And yet
how could one, by an example, place the splendid seventeenth century in
closer--in slighter yet more significant--comparison with the eighteenth
than thus? Here is Ben Jonson:
What beckoning ghost, besprent with April dew,
Hails me so solemnly to yonder yew?
And this is Pope's improvement:
What beckoning ghost along the moonlight shade
Invites my steps, and points to yonder glade?

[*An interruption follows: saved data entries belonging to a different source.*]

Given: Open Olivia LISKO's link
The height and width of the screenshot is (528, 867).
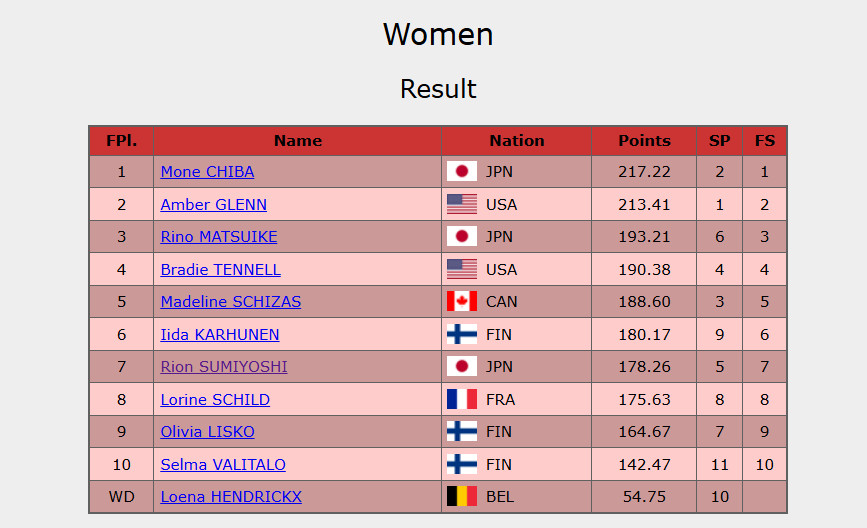Looking at the screenshot, I should tap(207, 432).
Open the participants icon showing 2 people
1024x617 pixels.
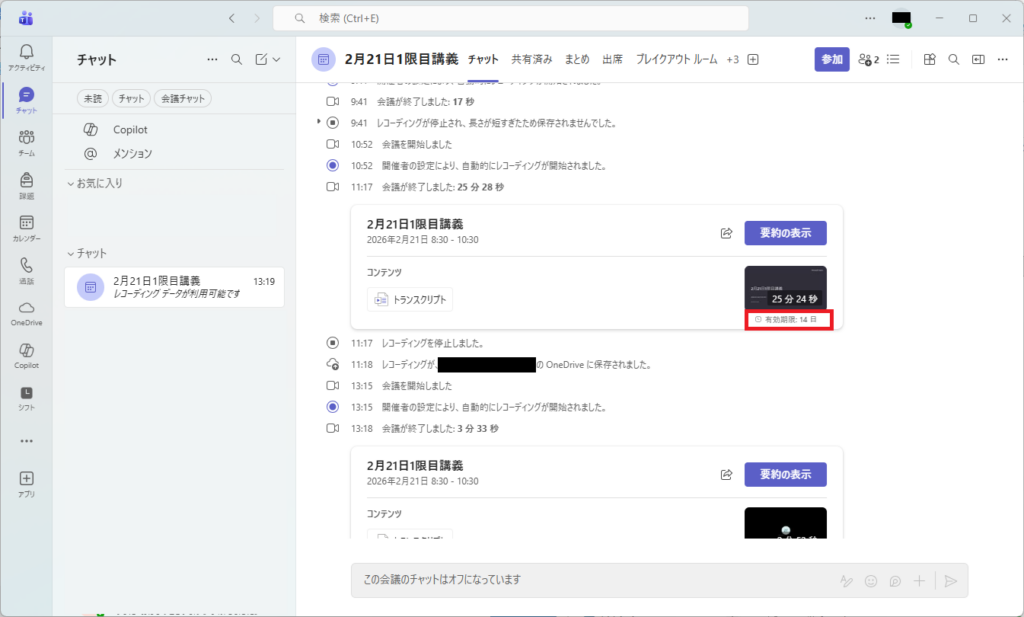point(868,60)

But Pope follows this insipid couplet with two lines as exquisitely and
nobly modulated as anything I know in that national metre:
'Tis she! but why that bleeding bosom gored,
Why dimly gleams the visionary sword?
That indeed is "music" in English verse--the counterpart of a great
melody, not of a tune.
The eighteenth century matched its desire for wildness in poetry with a
like craving in gardens. The symmetrical and architectural garden, so
magnificent in Italy, and stately though more rigid and less glorious in
France, was scorned by the eighteenth-century poet-gardeners. Why?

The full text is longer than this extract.